RAID 6 uses double parity, costing two disks worth. Usable is (disks − 2) × size. Six 2 TB disks give (6 − 2) × 2 = 8 TB. It survives two failures, which matters during the long rebuild after one disk dies.
RAID 10 stripes across mirrored pairs, so half the disks hold copies. Usable is half the raw total. Four 1 TB disks give 2 TB usable. It is fast and tolerant but expensive on space.
RAID 50 and 60 stripe several RAID 5 or RAID 6 groups together. Each group loses one disk (50) or two disks (60) to parity. Eight 1 TB disks split into two groups of four under RAID 60 give two groups of (4 − 2) × 1 = 4 TB usable.

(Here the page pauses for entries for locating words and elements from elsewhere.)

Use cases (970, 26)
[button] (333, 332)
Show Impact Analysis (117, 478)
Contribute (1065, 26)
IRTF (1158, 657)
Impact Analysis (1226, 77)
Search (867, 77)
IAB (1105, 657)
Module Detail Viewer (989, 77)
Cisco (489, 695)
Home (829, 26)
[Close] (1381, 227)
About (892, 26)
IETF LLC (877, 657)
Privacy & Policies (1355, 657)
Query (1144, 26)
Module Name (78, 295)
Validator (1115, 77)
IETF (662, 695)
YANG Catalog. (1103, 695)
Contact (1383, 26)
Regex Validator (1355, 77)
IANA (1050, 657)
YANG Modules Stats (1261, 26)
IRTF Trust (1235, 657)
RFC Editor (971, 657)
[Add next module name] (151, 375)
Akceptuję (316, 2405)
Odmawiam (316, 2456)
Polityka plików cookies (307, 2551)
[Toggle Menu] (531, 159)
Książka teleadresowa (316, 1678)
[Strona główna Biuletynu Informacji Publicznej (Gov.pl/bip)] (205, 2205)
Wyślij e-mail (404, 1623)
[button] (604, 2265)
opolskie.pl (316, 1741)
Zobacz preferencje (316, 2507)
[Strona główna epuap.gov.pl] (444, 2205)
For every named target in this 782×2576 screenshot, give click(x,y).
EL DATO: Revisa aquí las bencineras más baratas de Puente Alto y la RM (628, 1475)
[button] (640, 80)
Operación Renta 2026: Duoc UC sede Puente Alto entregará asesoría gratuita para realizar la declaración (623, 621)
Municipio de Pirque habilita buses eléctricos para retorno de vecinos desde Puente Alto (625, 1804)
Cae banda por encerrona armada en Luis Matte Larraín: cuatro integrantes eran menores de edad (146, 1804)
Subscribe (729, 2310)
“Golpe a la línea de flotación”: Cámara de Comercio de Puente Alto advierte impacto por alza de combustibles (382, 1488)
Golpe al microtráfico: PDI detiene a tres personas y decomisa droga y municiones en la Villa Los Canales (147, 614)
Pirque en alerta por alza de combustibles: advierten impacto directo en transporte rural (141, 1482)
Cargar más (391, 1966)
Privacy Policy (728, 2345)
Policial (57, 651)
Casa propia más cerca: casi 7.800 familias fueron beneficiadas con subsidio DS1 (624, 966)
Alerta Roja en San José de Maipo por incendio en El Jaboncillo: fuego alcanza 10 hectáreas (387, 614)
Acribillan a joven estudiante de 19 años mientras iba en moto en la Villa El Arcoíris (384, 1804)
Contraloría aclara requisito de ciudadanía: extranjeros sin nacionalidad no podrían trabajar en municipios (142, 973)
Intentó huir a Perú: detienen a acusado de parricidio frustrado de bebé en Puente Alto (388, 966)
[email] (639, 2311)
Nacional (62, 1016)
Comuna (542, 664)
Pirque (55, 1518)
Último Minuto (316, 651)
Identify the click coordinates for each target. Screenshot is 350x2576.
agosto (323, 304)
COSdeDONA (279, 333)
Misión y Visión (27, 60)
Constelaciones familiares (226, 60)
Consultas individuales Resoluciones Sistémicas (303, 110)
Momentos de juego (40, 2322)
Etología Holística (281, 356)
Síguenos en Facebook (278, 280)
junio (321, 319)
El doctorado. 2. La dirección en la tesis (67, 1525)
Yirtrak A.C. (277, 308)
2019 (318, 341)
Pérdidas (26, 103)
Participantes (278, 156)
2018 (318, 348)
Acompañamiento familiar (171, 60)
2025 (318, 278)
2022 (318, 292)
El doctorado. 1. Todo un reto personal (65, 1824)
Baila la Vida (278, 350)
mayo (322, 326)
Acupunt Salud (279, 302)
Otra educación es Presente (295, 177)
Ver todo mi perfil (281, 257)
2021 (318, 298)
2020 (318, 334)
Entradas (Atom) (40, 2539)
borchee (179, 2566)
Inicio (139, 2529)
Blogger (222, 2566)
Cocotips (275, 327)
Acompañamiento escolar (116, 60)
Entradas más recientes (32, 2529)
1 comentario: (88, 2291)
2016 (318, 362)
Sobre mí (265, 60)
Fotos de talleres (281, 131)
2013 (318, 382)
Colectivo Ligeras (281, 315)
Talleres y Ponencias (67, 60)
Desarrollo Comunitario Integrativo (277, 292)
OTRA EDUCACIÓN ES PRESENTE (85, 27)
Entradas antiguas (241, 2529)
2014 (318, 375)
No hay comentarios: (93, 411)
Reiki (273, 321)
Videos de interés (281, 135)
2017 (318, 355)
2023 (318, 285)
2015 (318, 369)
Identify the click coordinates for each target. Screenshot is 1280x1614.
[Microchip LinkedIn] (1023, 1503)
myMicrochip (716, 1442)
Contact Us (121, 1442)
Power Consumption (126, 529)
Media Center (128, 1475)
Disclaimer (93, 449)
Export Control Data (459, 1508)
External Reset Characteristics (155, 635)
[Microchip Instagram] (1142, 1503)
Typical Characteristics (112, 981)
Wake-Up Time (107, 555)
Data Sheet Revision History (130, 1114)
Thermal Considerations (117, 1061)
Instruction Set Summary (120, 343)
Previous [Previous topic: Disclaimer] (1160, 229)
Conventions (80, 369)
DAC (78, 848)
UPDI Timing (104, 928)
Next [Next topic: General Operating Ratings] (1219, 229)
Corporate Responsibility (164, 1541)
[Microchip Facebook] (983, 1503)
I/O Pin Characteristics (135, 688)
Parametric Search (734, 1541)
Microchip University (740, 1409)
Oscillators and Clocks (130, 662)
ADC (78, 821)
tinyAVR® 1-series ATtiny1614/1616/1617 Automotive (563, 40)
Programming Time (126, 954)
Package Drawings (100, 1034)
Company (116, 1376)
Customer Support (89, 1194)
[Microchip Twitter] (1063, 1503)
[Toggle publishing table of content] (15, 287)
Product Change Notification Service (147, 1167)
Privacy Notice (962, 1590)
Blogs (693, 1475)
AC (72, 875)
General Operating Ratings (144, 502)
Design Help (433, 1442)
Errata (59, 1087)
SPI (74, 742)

Efficiency and the cost of protection
Storage efficiency is the usable share of the raw total, written as a percentage:
| Level | Disks | Usable | Efficiency |
|---|---|---|---|
| RAID 0 | 4 × 1 TB | 4 TB | 100% |
| RAID 5 | 4 × 1 TB | 3 TB | 75% |
| RAID 6 | 6 × 1 TB | 4 TB | 67% |
| RAID 10 | 4 × 1 TB | 2 TB | 50% |
Efficiency rises with more disks in parity levels, because the fixed one- or two-disk overhead is shared more widely. A RAID 5 set of ten disks is 90% efficient; a set of three is 67%. That is the trade behind choosing a wider array.
Fault tolerance is the other half
Capacity alone does not tell you whether the array is safe. Fault tolerance is how many disks can fail before data is lost. RAID 0 tolerates none. RAID 5 tolerates one, RAID 6 two. RAID 10 tolerates at least one and often more, as long as both disks in the same mirror do not fail together. RAID 50 tolerates one failure per group, RAID 60 two per group.
The reason RAID 6 exists is the rebuild window. When a disk in a RAID 5 array fails, the array is exposed until the replacement finishes rebuilding, which can take many hours on large drives. A second failure in that window loses everything. RAID 6 keeps you protected through it.
Getting the numbers in one step
The formulas are worth knowing, because they show why a level costs what it costs. Day to day, enter your level, disk count and disk size into the RAID calculator and it returns usable capacity, efficiency and fault tolerance together, so you can compare layouts before you buy drives. And whatever you pick, keep a separate backup: RAID guards against a dead disk, not against the file you wish you had not deleted.